Abstract

Zero knowledge plays a central role in cryptography and complexity. The seminal work of Ben-Or et al. (STOC 1988) shows that zero knowledge can be achieved unconditionally for any language in NEXP, as long as one is willing to make a suitable physical assumption: if the provers are spatially isolated, then they can be assumed to be playing independent strategies.

Quantum mechanics, however, tells us that this assumption is unrealistic, because spatially-isolated provers could share a quantum entangled state and realize a non-local correlated strategy. The MIP* model captures this setting.

In this work, we study the following question: Does spatial isolation still suffice to unconditionally achieve zero knowledge even in the presence of quantum entanglement?

We answer this question in the affirmative: we prove that every language in NEXP has a 2-prover zero knowledge interactive proof that is sound against entangled provers; that is, NEXP subset of ZK-MIP*.
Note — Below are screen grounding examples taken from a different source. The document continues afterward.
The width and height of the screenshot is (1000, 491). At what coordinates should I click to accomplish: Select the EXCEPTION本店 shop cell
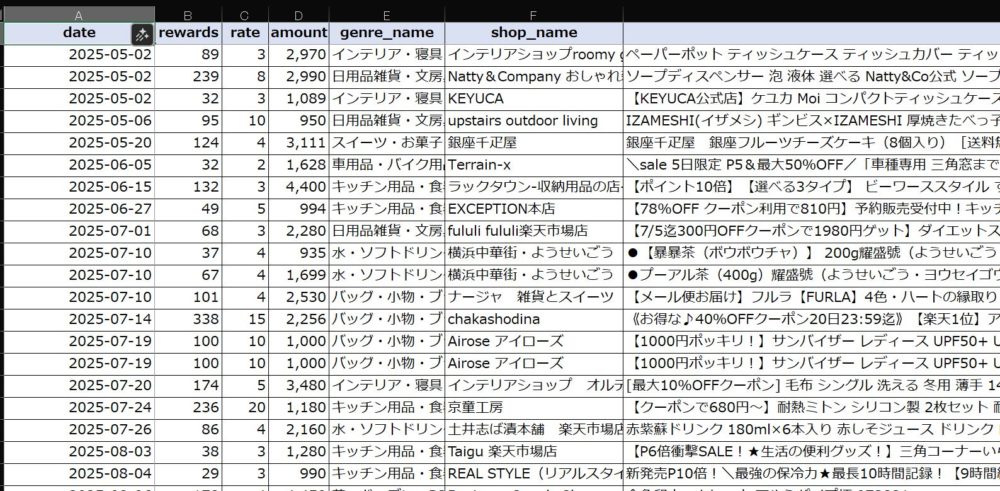click(x=533, y=209)
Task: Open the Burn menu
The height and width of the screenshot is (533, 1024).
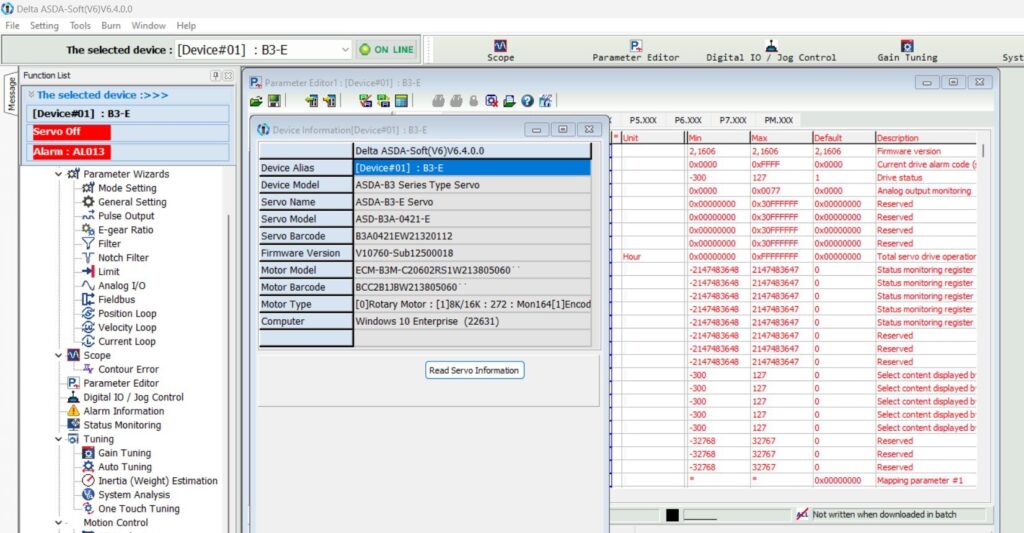Action: click(x=111, y=25)
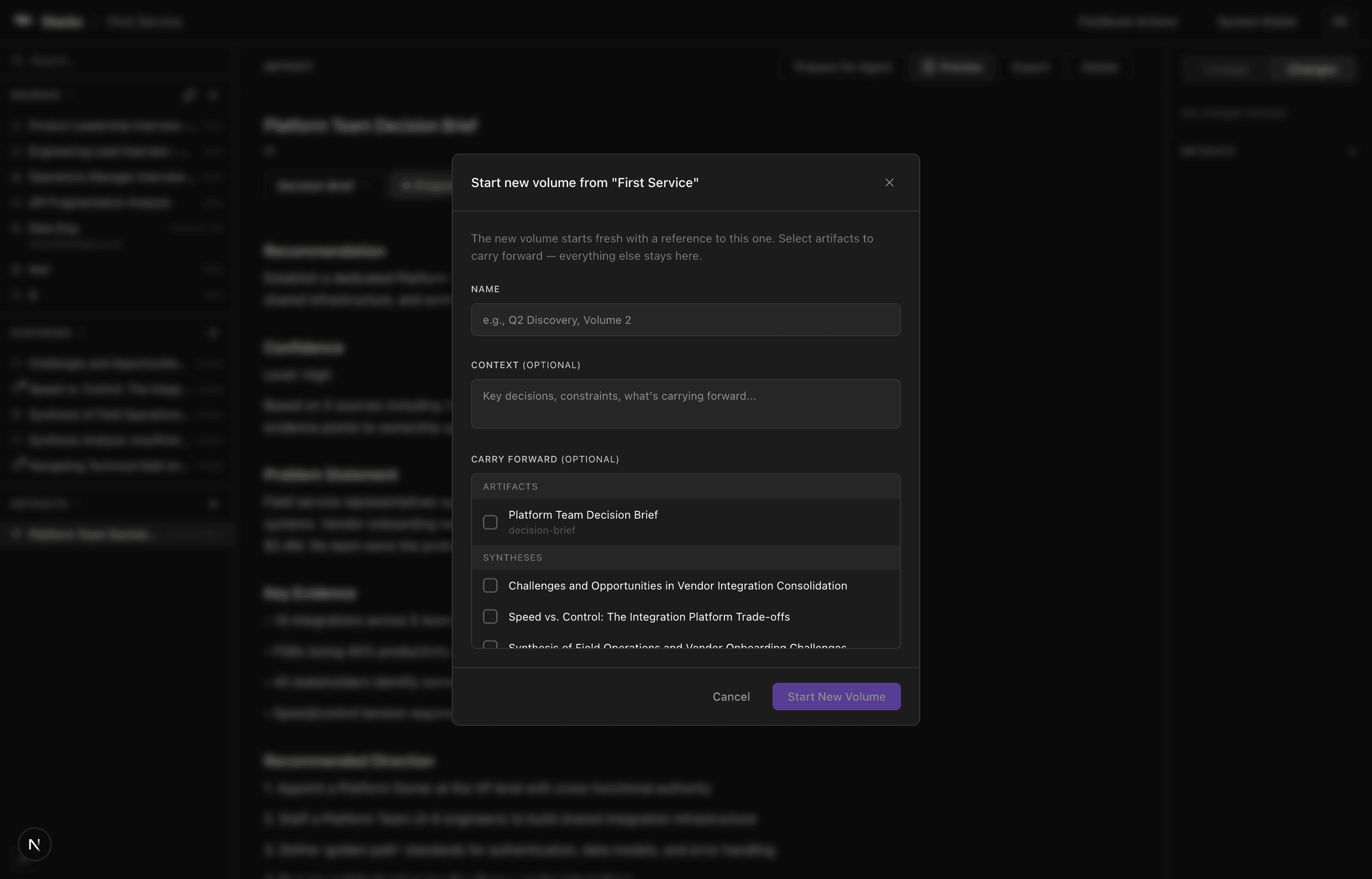The image size is (1372, 879).
Task: Select the Preview tab in artifact toolbar
Action: tap(952, 67)
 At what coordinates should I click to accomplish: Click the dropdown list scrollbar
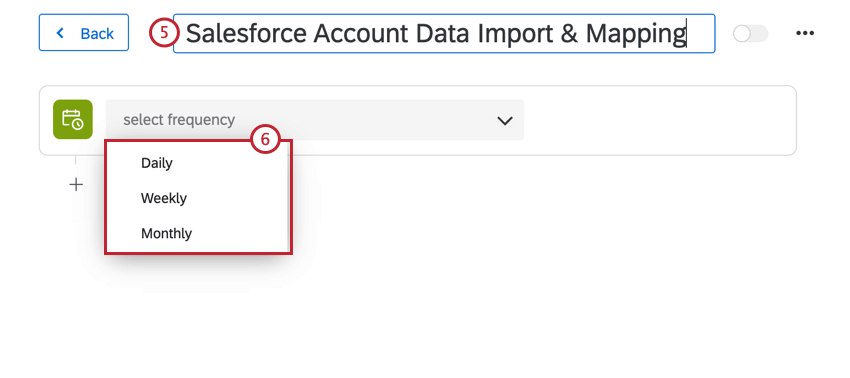coord(287,196)
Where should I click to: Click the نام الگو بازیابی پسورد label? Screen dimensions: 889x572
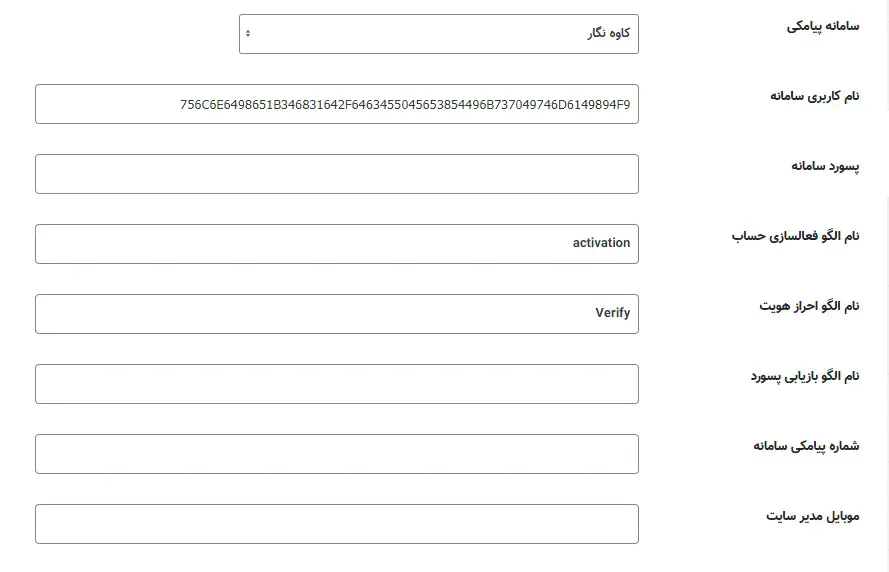805,376
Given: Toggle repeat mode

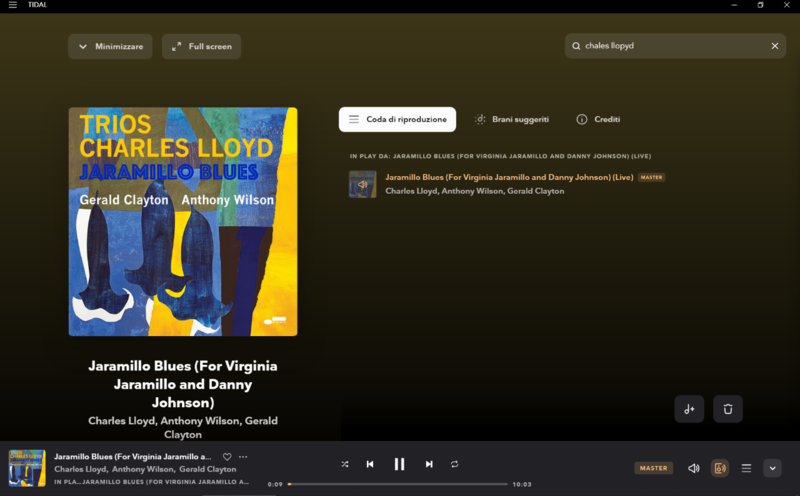Looking at the screenshot, I should (455, 464).
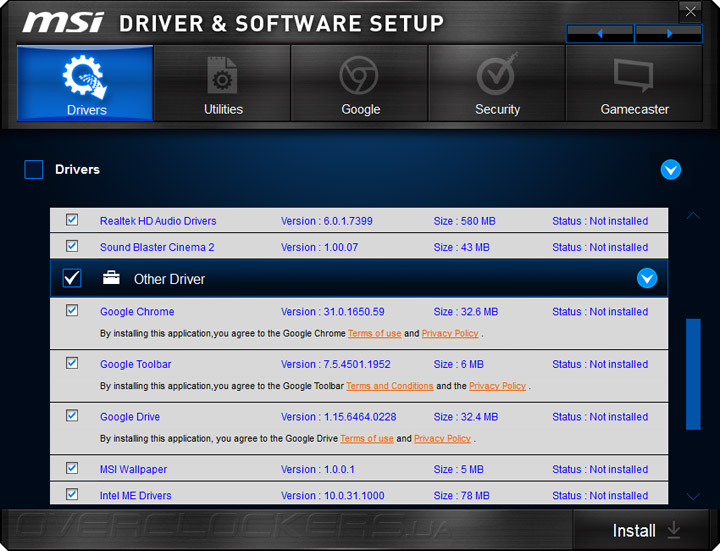This screenshot has width=720, height=551.
Task: Uncheck the Realtek HD Audio Drivers checkbox
Action: tap(72, 220)
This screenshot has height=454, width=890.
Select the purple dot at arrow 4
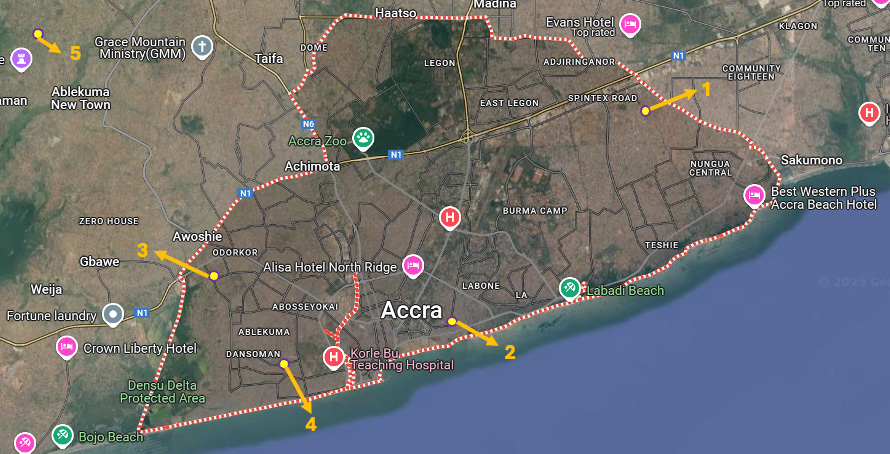[284, 363]
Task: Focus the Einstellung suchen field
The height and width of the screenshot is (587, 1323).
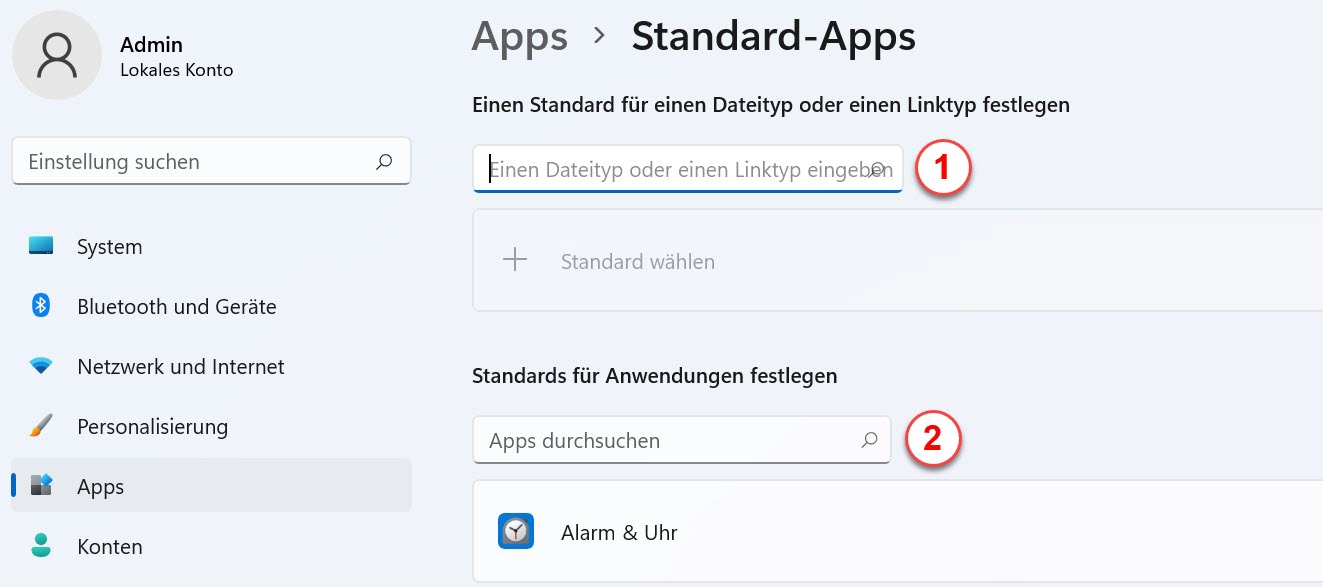Action: [211, 162]
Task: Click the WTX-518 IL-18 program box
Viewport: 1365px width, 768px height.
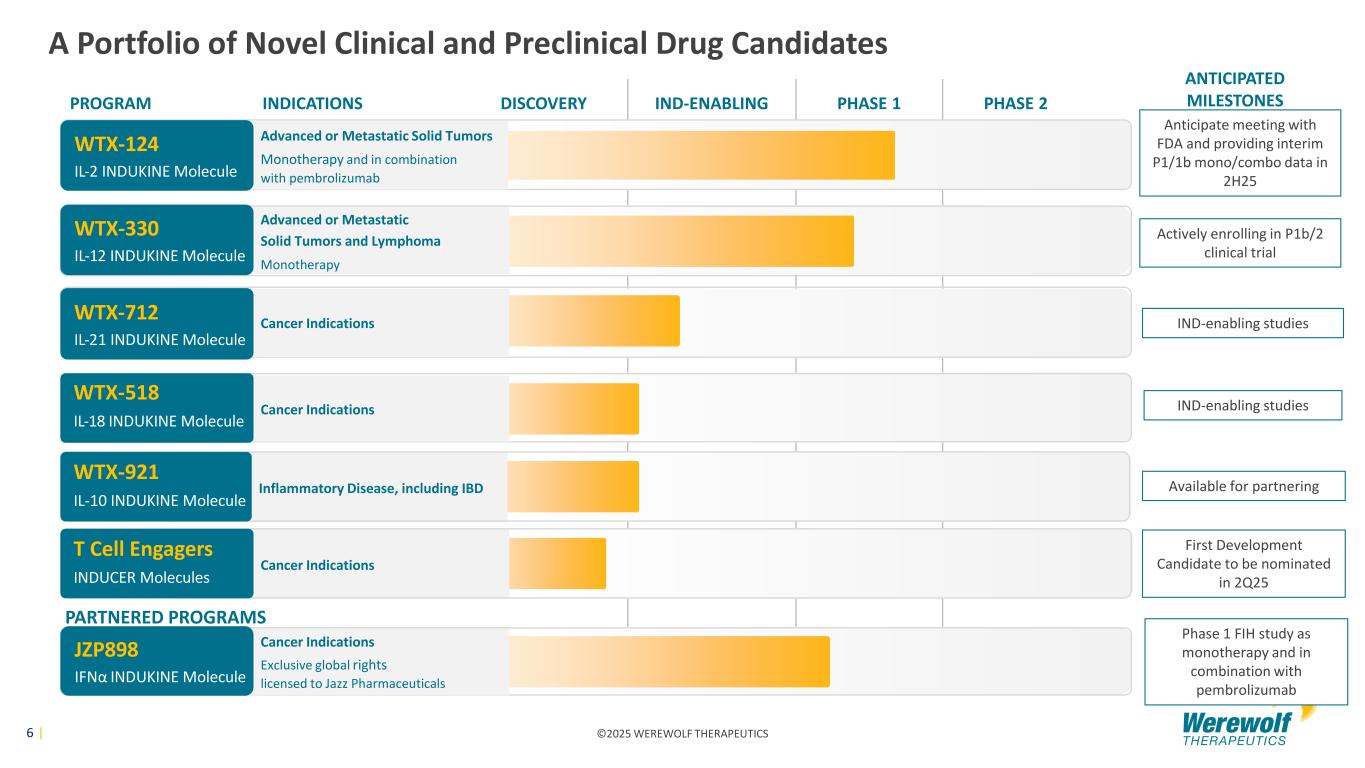Action: pyautogui.click(x=156, y=407)
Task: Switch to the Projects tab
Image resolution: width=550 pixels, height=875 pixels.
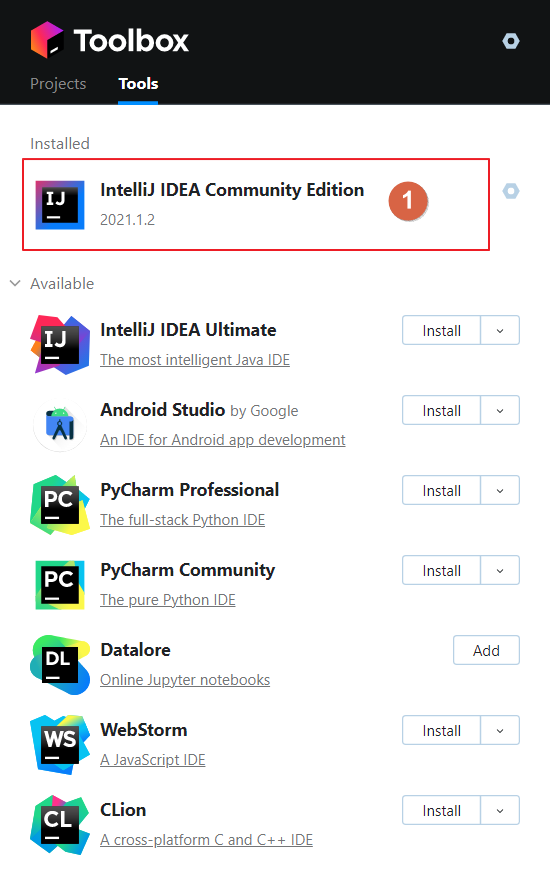Action: pos(58,84)
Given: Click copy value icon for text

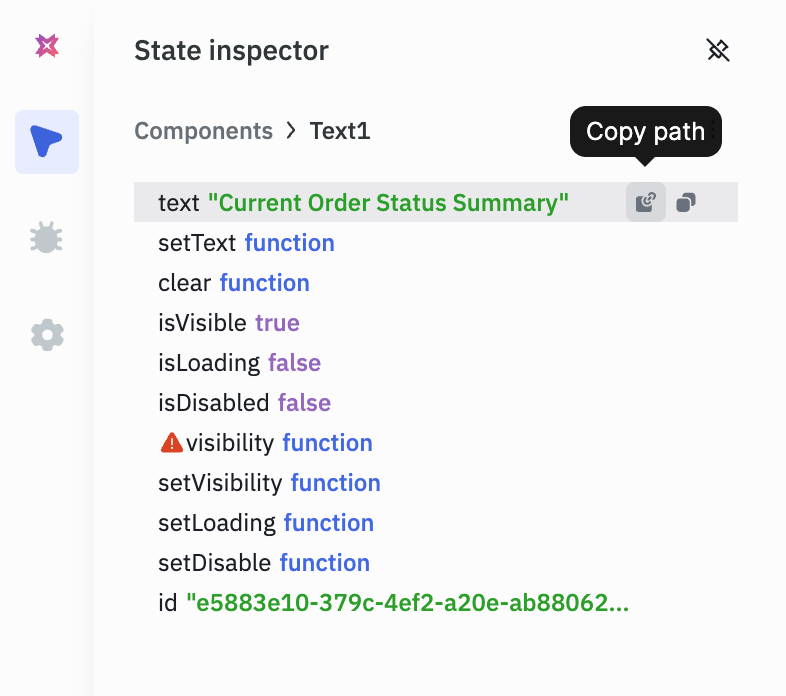Looking at the screenshot, I should 685,203.
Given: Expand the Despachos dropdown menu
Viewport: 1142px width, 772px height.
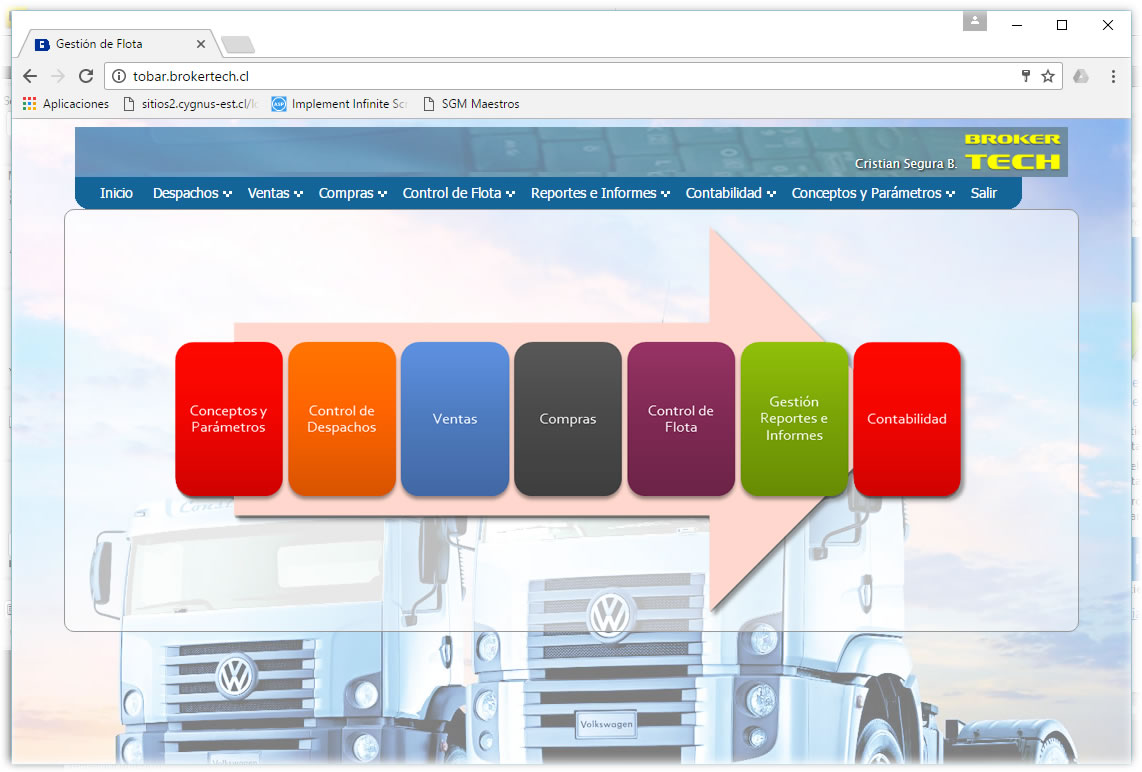Looking at the screenshot, I should [x=191, y=194].
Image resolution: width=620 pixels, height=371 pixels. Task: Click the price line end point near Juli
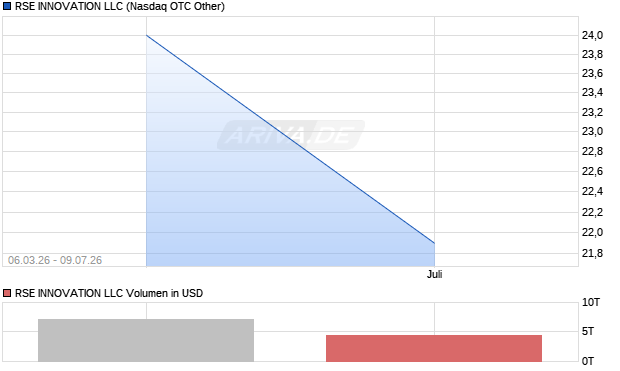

Our proof consists of constructing a zero knowledge interactive probabilistically checkable proof with a strong algebraic structure, and then lifting it to the MIP* model. This lifting relies on a new framework that builds on recent advances in low-degree testing against entangled strategies, and clearly separates classical and quantum tools.

Our main technical contribution is the development of new algebraic techniques for obtaining unconditional zero knowledge; this includes a zero knowledge variant of the celebrated sumcheck protocol, a key building block in many probabilistic proof systems. A core component of our sumcheck protocol is a new algebraic commitment scheme, whose analysis relies on algebraic complexity theory.